(Saved data entries)

··········

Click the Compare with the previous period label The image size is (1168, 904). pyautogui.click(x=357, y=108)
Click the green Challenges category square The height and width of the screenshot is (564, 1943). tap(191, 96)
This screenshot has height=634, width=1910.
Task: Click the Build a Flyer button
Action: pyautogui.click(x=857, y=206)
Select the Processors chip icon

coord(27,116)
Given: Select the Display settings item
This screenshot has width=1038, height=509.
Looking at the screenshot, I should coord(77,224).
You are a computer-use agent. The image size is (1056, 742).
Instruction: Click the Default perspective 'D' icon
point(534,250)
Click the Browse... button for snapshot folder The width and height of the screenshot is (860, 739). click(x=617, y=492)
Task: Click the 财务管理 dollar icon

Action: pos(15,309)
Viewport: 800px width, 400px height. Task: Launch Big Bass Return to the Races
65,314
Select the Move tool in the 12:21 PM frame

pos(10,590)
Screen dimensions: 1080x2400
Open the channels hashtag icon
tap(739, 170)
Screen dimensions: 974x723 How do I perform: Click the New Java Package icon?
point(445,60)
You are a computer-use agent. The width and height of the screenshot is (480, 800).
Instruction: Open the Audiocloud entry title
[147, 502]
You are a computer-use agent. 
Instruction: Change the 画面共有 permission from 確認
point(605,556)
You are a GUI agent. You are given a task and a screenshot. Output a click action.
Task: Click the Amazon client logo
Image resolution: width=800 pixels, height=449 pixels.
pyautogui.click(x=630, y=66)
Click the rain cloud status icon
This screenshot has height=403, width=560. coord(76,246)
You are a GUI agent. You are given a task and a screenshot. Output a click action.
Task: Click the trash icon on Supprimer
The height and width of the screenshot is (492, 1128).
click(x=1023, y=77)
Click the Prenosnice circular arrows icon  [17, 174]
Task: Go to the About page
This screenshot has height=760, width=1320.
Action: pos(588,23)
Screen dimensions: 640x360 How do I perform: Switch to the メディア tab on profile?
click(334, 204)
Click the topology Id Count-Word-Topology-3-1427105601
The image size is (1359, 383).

··········

A verbatim output of all the data above is needed.

Click the Compare with the previous period label The image size is (1168, 904). pyautogui.click(x=357, y=108)
Click the green Challenges category square The height and width of the screenshot is (564, 1943). tap(191, 96)
This screenshot has height=634, width=1910.
Task: Click the Build a Flyer button
Action: pyautogui.click(x=857, y=206)
Select the Processors chip icon

coord(27,116)
Given: Select the Display settings item
This screenshot has width=1038, height=509.
Looking at the screenshot, I should coord(77,224).
You are a computer-use agent. The image size is (1056, 742).
Instruction: Click the Default perspective 'D' icon
point(534,250)
Click the Browse... button for snapshot folder The width and height of the screenshot is (860, 739). click(x=617, y=492)
Task: Click the 财务管理 dollar icon

Action: pos(15,309)
Viewport: 800px width, 400px height. Task: Launch Big Bass Return to the Races
65,314
Select the Move tool in the 12:21 PM frame

pos(10,590)
Screen dimensions: 1080x2400
Open the channels hashtag icon
tap(739, 170)
Screen dimensions: 974x723 How do I perform: Click the New Java Package icon?
point(445,60)
You are a computer-use agent. The width and height of the screenshot is (480, 800).
Instruction: Open the Audiocloud entry title
[147, 502]
You are a computer-use agent. 
Instruction: Change the 画面共有 permission from 確認
point(605,556)
You are a GUI agent. You are given a task and a screenshot. Output a click action.
Task: Click the Amazon client logo
Image resolution: width=800 pixels, height=449 pixels.
pyautogui.click(x=630, y=66)
Click the rain cloud status icon
This screenshot has height=403, width=560. coord(76,246)
You are a GUI agent. You are given a task and a screenshot. Output a click action.
Task: Click the trash icon on Supprimer
The height and width of the screenshot is (492, 1128).
click(x=1023, y=77)
Click the Prenosnice circular arrows icon  [17, 174]
Task: Go to the About page
This screenshot has height=760, width=1320.
Action: pos(588,23)
Screen dimensions: 640x360 How do I perform: Switch to the メディア tab on profile?
click(334, 204)
Click the topology Id Count-Word-Topology-3-1427105601
The image size is (1359, 383).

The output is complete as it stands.